Transportons nous ce matin au Mont des Oliviers, entre Jérusalem et Béthanie. Avec les apôtres, suivons Jésus une dernière fois au terme de ces 40 jours de temps pascal, pour être avec eux dans cet évènement de l’Ascension du Seigneur. Que peut-il y avoir dans leurs cœurs au moment où ils voient le Christ disparaître à leurs yeux, au moment où on pourrait les penser orphelins, au moment où le Christ les laissent seuls ?
L’Evangile répond à cette question de façon précise : ils sont remplis de joie. Notre psychologie contemporaine est un peu bousculée : comment pourraient-ils être en joie à ce moment où il leur faut faire le deuil de la présence du ressuscité ? Et L’Evangile insiste, ils étaient sans cesse dans le Temple à bénir Dieu.
Louange, bénédiction, joie. Voilà donc la tonalité de ce jour et de cette fête, tonalité qui doit contraster avec le sentiment de l’absence, de la disparition du Christ, de son Corps ressuscité. Scrutons et mettons nous au diapason de ces motifs de joie en ce jour. En voici deux et un troisième.
La joie de la présence. « Je suis avec vous tous les jours jusqu’à la fin des temps » dit-il dans l’Evangile selon saint Matthieu. Dans le corps physique de Jésus de Nazareth, dans le corps glorieux du Ressuscité, dans le Corps mystique de l’Eglise, dans le corps sacramentel de l’Eucharistie, sa présence est source de joie. Ces modes de présence nous déconcertent parce qu’ils touchent différemment notre sensibilité humaine de chair et de sang. Evidemment nous serions prêt à courir si l’on nous disait « il est ici ! » ou « il est là ! ». La joie n’appartiendrait alors qu’à son retour dans la gloire. L’Eglise ne serait qu’en deuil en attente éplorée de la fin des temps. Déjà avec la scène des disciples d’Emmaüs, nous voici prévenus, toute trace de sa présence est source de joie. Il s’agit donc de discerner ces traces, ces signes. Et le sacrement vient au secours de notre cécité, de nos aveuglements. On nous dit qu’il est là. Il s’agit de le croire, pour notre joie.
La joie de sa promesse. Le Christ disparaît des yeux des apôtres en assurant qu’ils recevront la force d’en haut. La force d’en-haut, pas celle de la guerre des étoiles avec son côté obscur ou son côté lumineux, mais la présence personnelle de l’Esprit Saint. Pour tout Juif contemporain du Chris, mais pour tout disciple du Christ, Dieu est une promesse. Promesse de vie, promesse joie, promesse de bonheur, promesse d’un chemin de béatitudes. Cette promesse est une joie, parce qu’il y a une joie inouïe à entrer dans l’espérance que cette promesse se réalisera. Et regardez bien dans la suite du texte, comme dans le début du livre des Actes des Apôtres comment l’attente de l’esprit Saint, dans cette neuvaine qui les sépare de la Pentecôte, est assortie d’une joie indicible. Joie de la prière au Temple, joie de se rassembler au Cénacle autour de marie, joie d’agréger Matthias au groupe des Douze.

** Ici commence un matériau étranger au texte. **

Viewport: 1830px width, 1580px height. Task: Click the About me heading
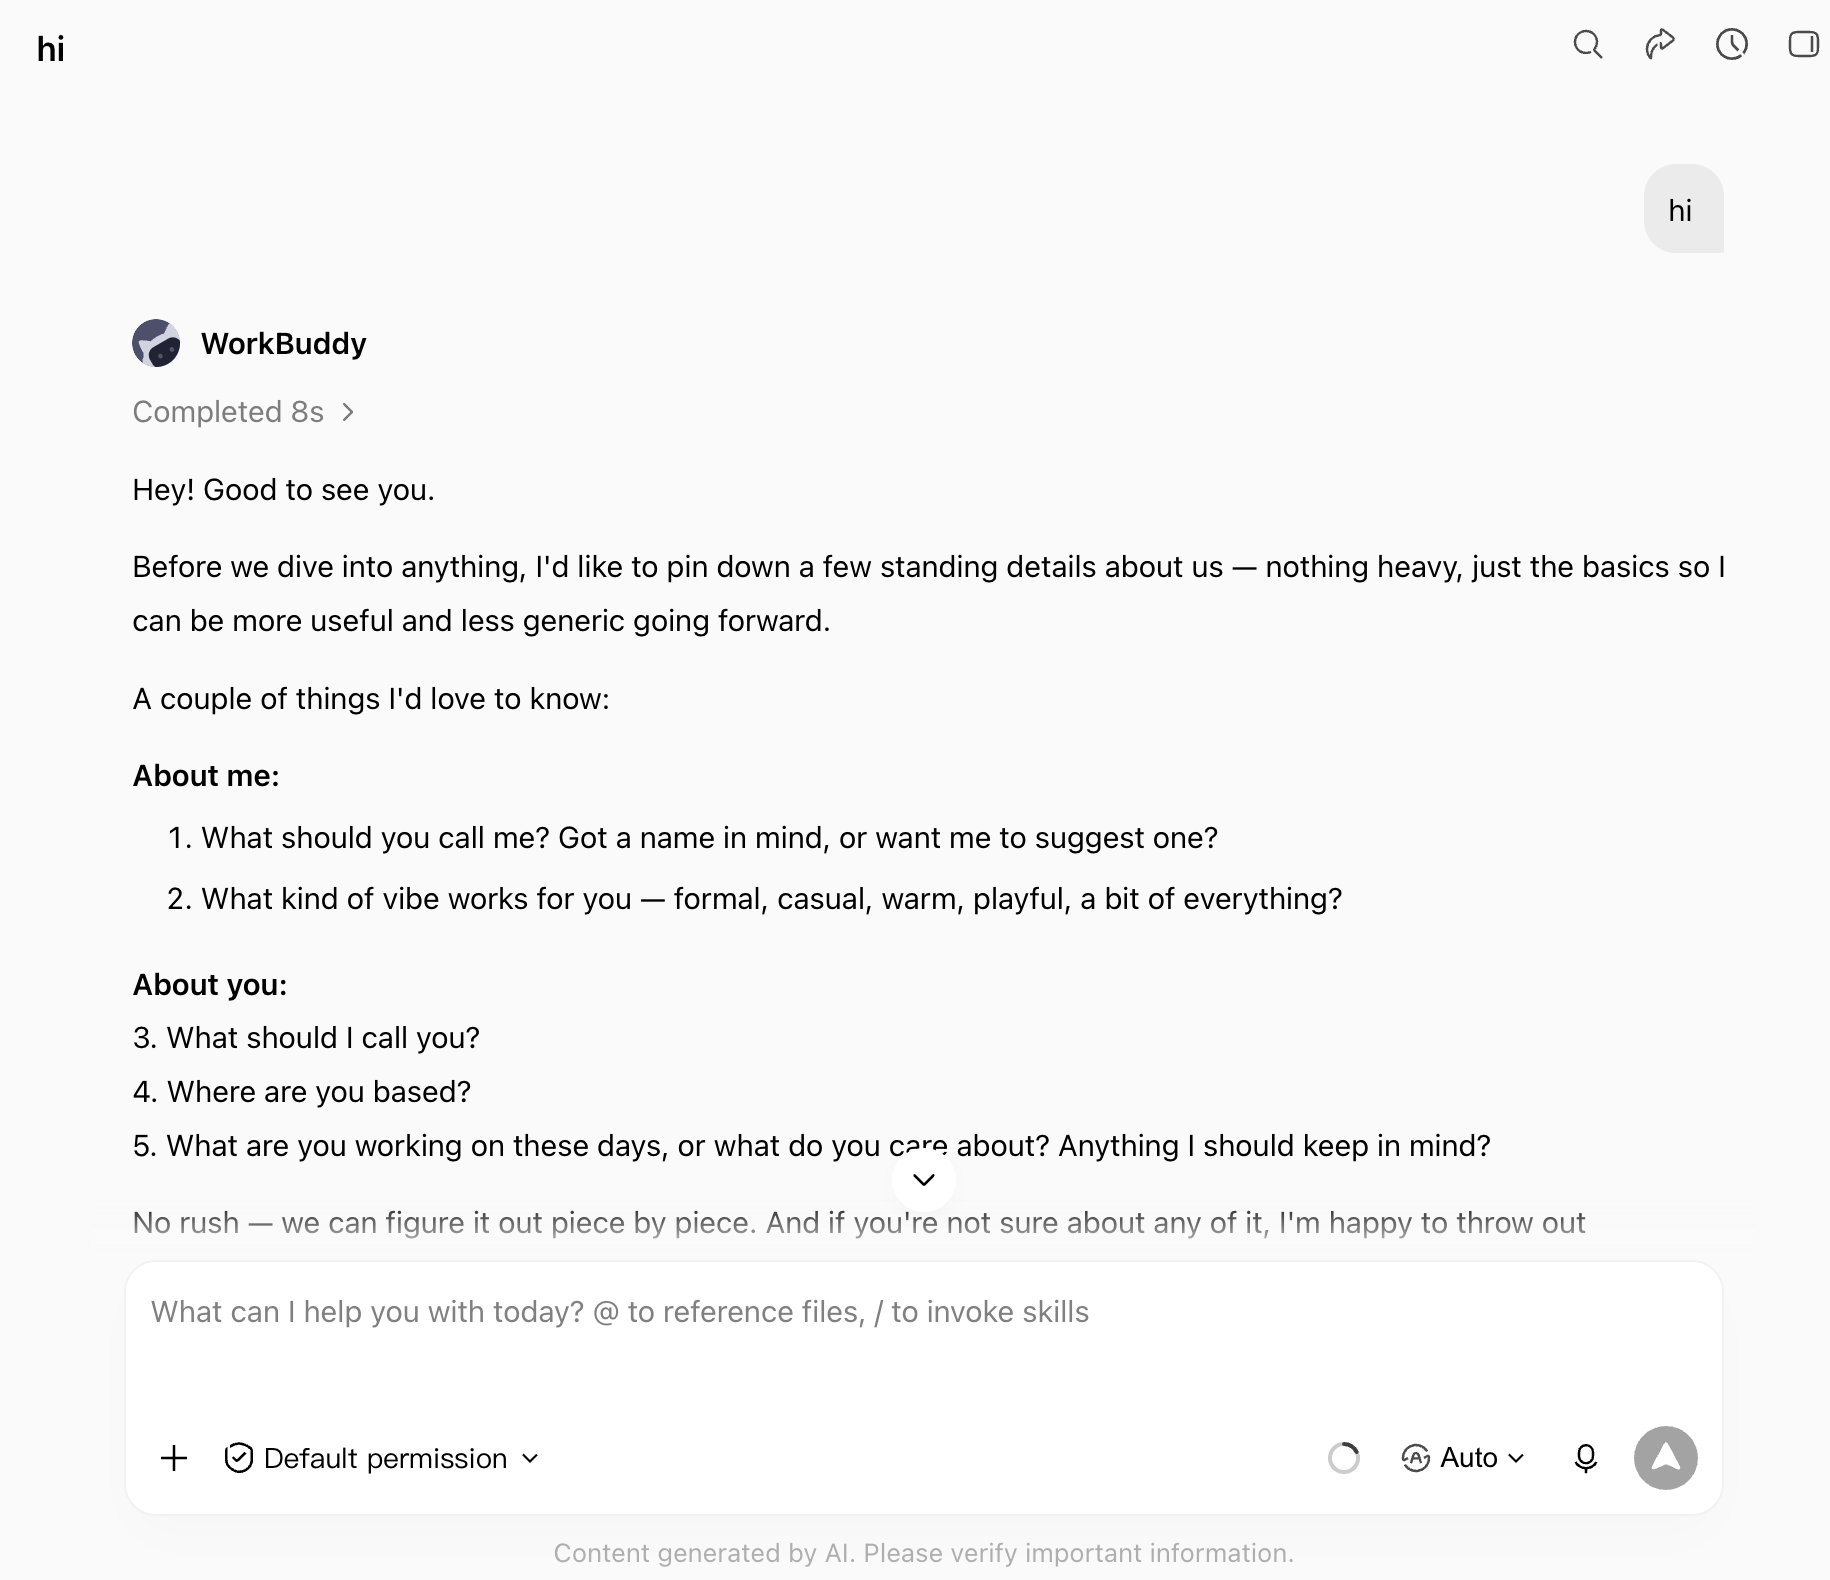[206, 776]
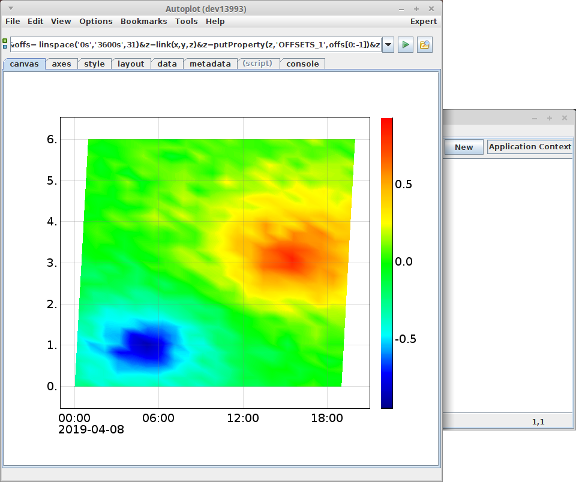Click the rainbow color bar

(x=387, y=263)
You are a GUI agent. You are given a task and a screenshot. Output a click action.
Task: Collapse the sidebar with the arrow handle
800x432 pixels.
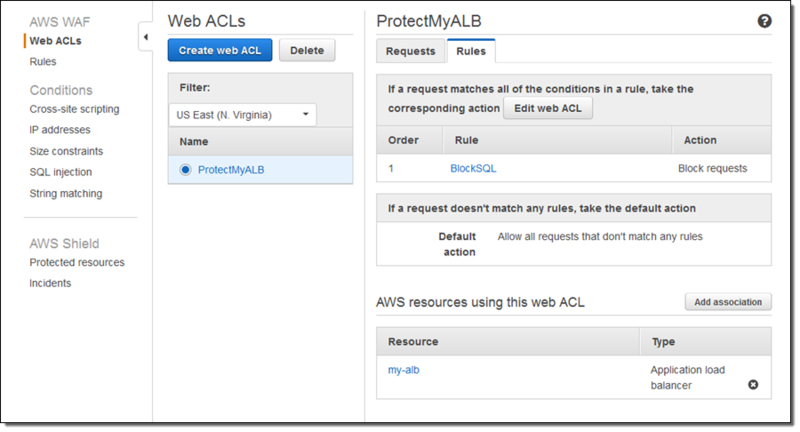pos(145,37)
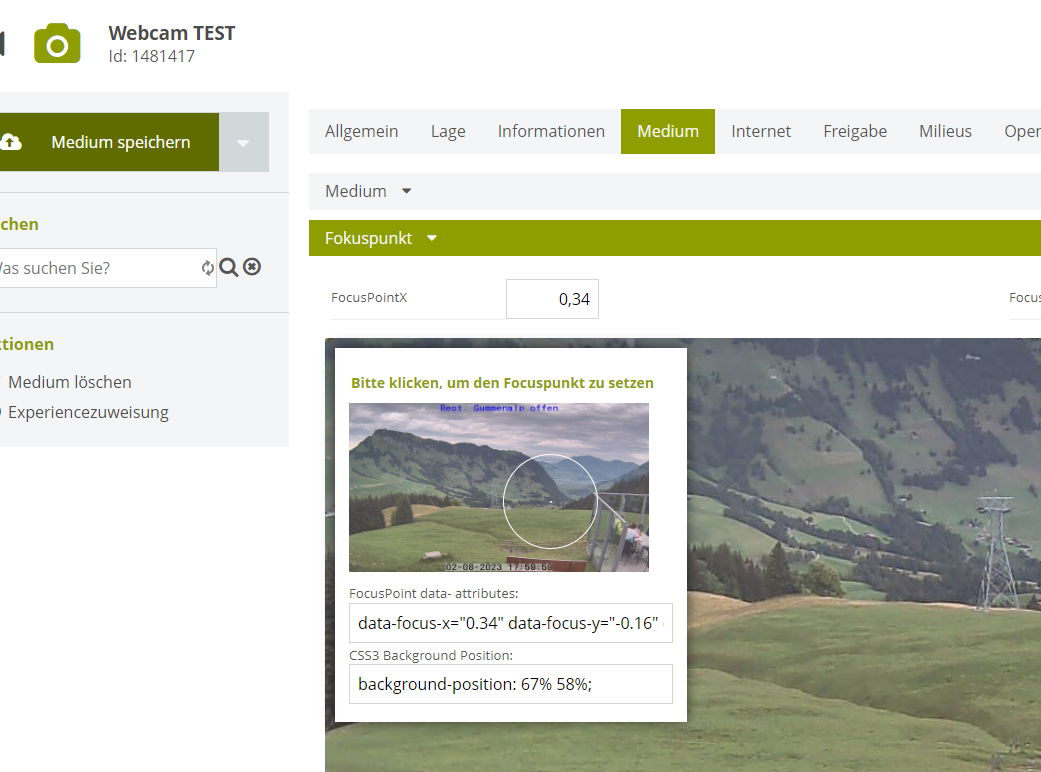Click the magnifier search icon
Viewport: 1041px width, 772px height.
point(229,267)
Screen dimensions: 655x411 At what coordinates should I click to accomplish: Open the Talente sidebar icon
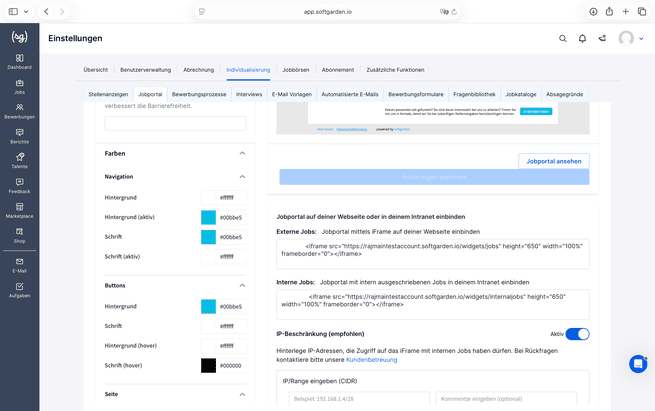(20, 161)
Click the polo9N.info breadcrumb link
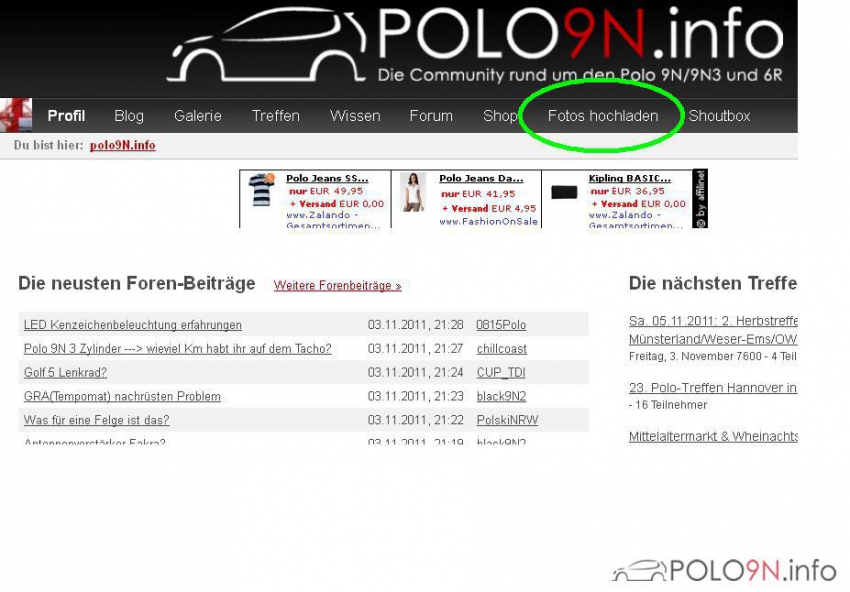 tap(122, 146)
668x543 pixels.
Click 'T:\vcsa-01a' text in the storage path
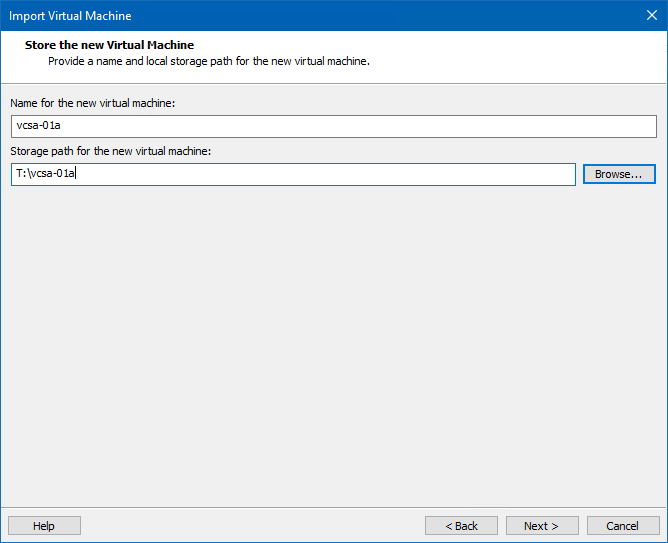[x=46, y=174]
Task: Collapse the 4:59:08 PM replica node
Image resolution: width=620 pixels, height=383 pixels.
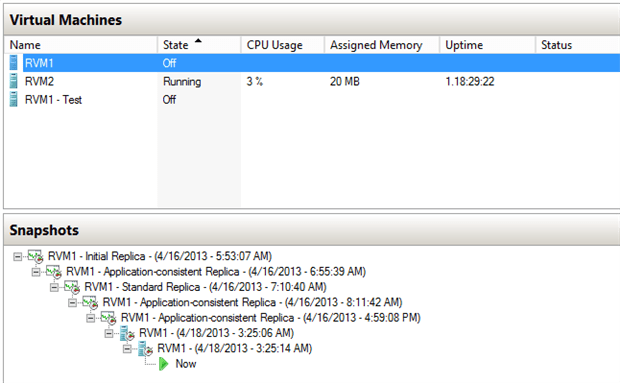Action: 91,318
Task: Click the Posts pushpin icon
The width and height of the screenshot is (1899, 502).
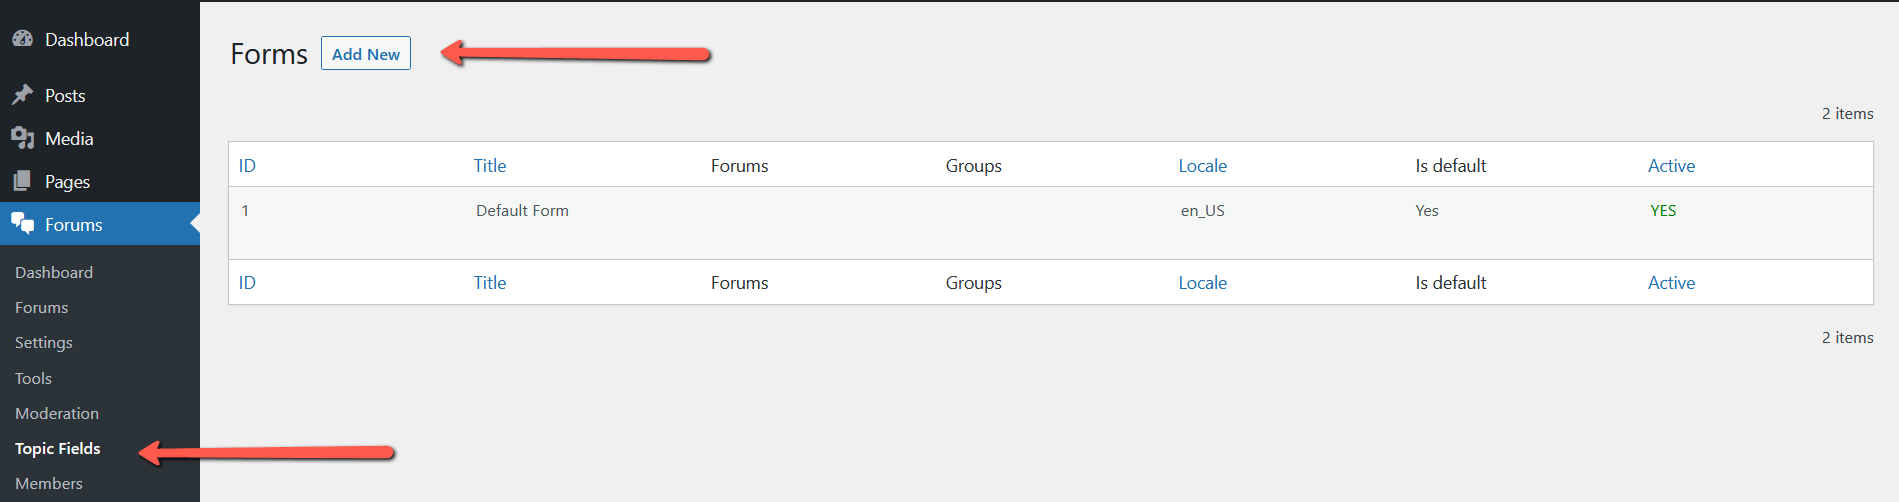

Joie, joie, joie disait le philosophe Pascal au cœur de la nuit du 23 novembre 1653 où il avait reçu la grâce de cette illumination du cœur qui l’avait embrasé pour tout le reste de sa vie. Il ne s’effraye pas que cette illumination ne dure qu’une nuit. Toute sa vie va être vécue dans le prolongement de cet embrasement du cœur, promesse d’une union encore plus grande, et qui reste à venir.
La joie de la présence et la joie de la promesse. Voici les 2 motifs de joie qui nous sont proposés en ce jour. Nous n’en avons pas d’autres, mais ces 2 nous sont donnés comme nourriture pour le chemin de notre foi, comme gage de notre espérance. Dans la préface de ce jour, le prêtre chantera « le Seigneur Jésus, vainqueur du péché et de la mort [qui] est aujourd’hui ce Roi de gloire devant qui s’émerveillent les anges. Il s’élève au plus haut des cieux, pour être le Juge du monde et le Seigneur des seigneurs, seul médiateur entre Dieu et les hommes ; il ne s’évade pas de notre condition humaine, mais en entrant le première dans le Royaume, il donne aux membres de son corps l’espérance de le rejoindre un jour ».
Joie sur terre à cause de la présence et de celle de la promesse. Mais aussi joie au ciel, parce que les anges s’émerveillent de ce que l’humanité du Christ entre dans la gloire du ciel, en attendant que les membres de son corps le rejoignent un jour. Joie, joie, joie. Ne soyons pas chiches. Entrons dans cette joie du ciel, et cette joie de la terre.